EXERCISE DESCRIPTION ->
Pull out every line from the items below that contains the string "menu".

═══ DATASET EXTRACT ═══

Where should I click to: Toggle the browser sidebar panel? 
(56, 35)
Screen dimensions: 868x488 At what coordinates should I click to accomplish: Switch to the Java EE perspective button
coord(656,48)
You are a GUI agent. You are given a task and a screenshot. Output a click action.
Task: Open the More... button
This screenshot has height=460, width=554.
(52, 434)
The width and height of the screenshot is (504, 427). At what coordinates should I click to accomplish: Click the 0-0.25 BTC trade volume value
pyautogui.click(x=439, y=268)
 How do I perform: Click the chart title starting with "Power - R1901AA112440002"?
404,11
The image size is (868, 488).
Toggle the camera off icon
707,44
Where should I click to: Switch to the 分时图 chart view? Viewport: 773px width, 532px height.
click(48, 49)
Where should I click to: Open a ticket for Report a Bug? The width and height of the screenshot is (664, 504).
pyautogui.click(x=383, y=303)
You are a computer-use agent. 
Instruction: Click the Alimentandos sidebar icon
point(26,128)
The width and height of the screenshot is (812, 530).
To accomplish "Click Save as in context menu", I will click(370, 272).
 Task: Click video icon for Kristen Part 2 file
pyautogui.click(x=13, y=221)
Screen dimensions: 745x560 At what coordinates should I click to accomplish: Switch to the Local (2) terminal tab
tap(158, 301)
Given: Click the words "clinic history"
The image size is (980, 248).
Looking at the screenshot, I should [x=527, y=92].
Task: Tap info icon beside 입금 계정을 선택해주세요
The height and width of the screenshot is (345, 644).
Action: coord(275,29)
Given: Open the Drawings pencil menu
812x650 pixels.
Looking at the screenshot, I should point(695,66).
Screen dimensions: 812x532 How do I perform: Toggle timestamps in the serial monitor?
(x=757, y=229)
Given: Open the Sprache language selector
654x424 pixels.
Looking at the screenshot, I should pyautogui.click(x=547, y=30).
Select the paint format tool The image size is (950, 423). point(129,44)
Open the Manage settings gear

═══

RESULT OF THE TASK ->
To accomplish "Click Save as in context menu", I will click(370, 272).
Given: Open the Drawings pencil menu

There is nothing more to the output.